Comment by bjackman

8 hours ago

I wonder if we'll start to see gimmicks in home appliances for taking advantage of variable prices.

Like for EV charging I assume it's a basic requirement, you simply wouldn't buy a car that didn't let you adjust the charging schedule based on cost.

But what about... Freezers? Maybe there are scenarios where your freezer could drop 20° below its usual temp while prices are low, and thereby avoid running the compressor for several hours while prices are high.

What about a tumble dryer button that says "these clothes are fine to stay wet for up to 8 hours, dry them at the cheapest moment during that window"?

TBH I doubt these things would really pay for themselves but as a consumer I'd still be tempted by the "lol, neat" factor.

Also I assume the local-LLM heads are already finding ways to have their agents do useful work while the GPU can churn tokens for almost-free.

Also makes me think of fun Home Assistant workflows. Like, "when energy is expensive, just try to keep the house between 16-26°. When energy approaches free, I want to live at exactly 20°". (I assume heat pumps also have ways to take advantage of this in more roundabout ways).

I think freezers would definitely be a gimmick as they don't really use that much power.

I can see it being a nice feature for higher-load tasks though, e.g. my dishwasher uses about 1.8kWh for a cycle. On this tariff it's trivial to compute the best start-end time based on the 30 minute price windows, so if the dishwasher could do that it would be pretty sweet. Right now my dishwasher just supports a 3h delay function. I wouldn't mind if my dishwasher had a (local) API you could hit to control its schedule. Sadly this usually comes with some cloud requirement though.

  • I think freezer could be comparable, no? How many cycles of dishwasher are you running per day?

Things like freezers don't take a huge amount of power. It's definitely about things that do space heating/cooling. The traditional approach is to put your electric water heater on a timer. That way you can schedule your hot water use on a consistent schedule but only heat the water at night when you can be sure the rates are lower.

You can basically do that today if you wanted to by buying consumer grade batteries and smart switches. A whole house battery would be better, but it's more expensive to install.

For the tumble drier and dishwasher, those usually come with time delay features. That's usually good enough if your goal is to timeshift a load.

I have a battery for my fridge not for this purpose, but because I'd rather not have a power outage spoil my food.

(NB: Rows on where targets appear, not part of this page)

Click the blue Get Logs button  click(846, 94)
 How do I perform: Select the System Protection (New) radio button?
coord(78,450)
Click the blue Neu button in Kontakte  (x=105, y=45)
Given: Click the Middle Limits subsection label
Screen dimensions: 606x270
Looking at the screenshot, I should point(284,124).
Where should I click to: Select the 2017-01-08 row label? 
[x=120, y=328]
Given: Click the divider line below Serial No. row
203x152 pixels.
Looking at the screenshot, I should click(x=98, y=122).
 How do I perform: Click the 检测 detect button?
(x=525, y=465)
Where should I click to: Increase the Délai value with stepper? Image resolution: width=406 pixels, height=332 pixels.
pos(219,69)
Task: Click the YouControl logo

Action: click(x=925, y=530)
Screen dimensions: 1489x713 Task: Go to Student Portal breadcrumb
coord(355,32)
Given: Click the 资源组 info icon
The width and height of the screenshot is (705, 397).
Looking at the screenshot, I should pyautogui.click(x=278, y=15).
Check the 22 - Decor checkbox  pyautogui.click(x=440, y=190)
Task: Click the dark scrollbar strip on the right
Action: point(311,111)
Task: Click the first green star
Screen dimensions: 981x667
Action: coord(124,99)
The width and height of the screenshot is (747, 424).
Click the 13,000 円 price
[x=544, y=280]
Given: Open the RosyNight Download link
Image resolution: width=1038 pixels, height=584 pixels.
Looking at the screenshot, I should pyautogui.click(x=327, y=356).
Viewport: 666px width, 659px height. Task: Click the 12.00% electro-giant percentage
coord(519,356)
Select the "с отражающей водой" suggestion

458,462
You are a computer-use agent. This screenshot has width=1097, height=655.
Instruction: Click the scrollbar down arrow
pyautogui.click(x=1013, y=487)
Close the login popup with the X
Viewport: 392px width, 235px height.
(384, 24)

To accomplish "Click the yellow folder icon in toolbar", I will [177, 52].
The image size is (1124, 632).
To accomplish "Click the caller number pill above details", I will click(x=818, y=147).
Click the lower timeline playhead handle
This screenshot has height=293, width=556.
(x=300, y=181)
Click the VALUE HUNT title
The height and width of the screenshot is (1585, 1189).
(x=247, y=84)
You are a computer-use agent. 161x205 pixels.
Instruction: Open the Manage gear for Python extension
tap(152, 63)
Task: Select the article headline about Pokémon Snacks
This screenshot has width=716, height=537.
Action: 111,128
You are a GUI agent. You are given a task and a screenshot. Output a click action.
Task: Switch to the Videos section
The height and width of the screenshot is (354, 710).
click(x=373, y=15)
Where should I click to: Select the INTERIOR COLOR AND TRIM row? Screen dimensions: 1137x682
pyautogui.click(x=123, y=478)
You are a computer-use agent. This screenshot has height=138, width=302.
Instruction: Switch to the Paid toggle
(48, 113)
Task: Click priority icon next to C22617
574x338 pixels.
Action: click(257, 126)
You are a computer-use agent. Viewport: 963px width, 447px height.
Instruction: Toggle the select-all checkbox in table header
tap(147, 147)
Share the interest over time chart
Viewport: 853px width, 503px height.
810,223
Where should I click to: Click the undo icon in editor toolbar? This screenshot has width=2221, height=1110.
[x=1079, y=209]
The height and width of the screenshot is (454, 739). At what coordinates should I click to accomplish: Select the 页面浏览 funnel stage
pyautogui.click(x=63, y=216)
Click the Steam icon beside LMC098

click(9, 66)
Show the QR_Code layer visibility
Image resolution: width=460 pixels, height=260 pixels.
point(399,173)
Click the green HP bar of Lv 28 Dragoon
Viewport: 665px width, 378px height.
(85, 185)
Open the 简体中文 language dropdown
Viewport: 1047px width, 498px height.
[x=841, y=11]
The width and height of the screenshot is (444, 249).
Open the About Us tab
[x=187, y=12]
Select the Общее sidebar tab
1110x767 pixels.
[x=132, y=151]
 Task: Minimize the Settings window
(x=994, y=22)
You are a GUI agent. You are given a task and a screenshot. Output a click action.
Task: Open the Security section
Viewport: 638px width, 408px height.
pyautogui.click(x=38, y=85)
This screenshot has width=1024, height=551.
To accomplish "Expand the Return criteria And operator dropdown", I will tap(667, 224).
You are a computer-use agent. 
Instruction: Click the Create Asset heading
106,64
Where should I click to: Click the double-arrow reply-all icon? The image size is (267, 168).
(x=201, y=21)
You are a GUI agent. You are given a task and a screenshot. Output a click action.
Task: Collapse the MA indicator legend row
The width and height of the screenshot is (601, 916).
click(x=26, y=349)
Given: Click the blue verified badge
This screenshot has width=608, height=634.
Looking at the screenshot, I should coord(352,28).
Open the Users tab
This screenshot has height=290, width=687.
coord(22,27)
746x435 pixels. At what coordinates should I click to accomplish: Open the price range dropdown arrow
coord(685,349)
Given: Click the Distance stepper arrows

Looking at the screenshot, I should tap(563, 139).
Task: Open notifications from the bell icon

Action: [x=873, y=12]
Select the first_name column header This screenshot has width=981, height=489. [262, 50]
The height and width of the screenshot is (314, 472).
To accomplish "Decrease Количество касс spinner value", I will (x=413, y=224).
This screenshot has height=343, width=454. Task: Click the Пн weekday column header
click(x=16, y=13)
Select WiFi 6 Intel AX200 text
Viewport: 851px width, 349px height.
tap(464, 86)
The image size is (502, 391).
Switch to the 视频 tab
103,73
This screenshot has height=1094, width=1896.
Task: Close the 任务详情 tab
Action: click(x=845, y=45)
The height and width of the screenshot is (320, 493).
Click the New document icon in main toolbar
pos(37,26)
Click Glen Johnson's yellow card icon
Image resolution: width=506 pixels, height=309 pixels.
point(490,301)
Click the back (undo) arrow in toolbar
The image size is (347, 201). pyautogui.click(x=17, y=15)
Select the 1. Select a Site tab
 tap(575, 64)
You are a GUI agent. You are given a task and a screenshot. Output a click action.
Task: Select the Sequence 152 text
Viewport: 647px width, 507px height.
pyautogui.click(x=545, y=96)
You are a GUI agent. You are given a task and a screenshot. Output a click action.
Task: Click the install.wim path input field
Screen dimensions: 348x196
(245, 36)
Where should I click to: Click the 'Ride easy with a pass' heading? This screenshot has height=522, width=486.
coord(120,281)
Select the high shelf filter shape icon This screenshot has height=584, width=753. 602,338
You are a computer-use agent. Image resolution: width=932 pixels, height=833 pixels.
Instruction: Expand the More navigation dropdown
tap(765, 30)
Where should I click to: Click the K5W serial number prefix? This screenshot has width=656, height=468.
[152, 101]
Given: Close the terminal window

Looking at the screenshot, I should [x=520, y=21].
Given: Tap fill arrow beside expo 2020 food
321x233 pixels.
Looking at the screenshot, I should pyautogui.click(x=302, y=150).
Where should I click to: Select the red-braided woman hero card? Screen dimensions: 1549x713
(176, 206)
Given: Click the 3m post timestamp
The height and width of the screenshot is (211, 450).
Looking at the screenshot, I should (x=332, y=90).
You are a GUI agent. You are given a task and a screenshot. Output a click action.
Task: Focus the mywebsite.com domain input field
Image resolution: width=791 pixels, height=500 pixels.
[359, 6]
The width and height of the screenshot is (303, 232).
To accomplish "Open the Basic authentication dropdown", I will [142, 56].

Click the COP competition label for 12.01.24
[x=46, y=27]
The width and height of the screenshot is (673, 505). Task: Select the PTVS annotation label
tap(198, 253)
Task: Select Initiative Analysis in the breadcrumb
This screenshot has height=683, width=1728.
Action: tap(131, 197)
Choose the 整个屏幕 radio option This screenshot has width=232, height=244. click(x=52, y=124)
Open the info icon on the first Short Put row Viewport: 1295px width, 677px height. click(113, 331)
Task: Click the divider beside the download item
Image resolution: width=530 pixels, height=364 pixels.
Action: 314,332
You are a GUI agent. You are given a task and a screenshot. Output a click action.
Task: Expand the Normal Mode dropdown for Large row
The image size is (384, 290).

  • With "smart" appliances that can be controlled, there's often a community integration to HomeAssistant ... and then there's the free EMHASS addon which will optimise for profit, or self consumption based on energy prices (both incoming and outgoing) as well as any on-site generation (e.g. Solar PV) batteries etc. etc.

    Neat piece of open source software.

I'm following battery prices and you can now get 25kwh for 3.5k. This will be a solved problem a lot sooner for a lot of people.

A heat pump house uses perhaps 40-50kwh in deep winter.

Just buy a home battery. Sheesh, there were solutions to problems before LLMs

  • Yeah this is the simplest solution. I'm hoping my next EV can do V2H and act as a home battery.

  • Yeah, but that’s strictly worse for some of these examples. You can’t overcome the loss of energy just going into the battery and getting it back and the there is the huge cost of the battery itself.

    The freezer example would require like $10 of electronics assuming there isn’t already a WiFi chip in it.

Many homes in Norway has this. Its a smart plug in your fuse box. For me it offsets EV charging untill the electricity is at its cheapest, it also cuts down on heating for the peak hours etc etc.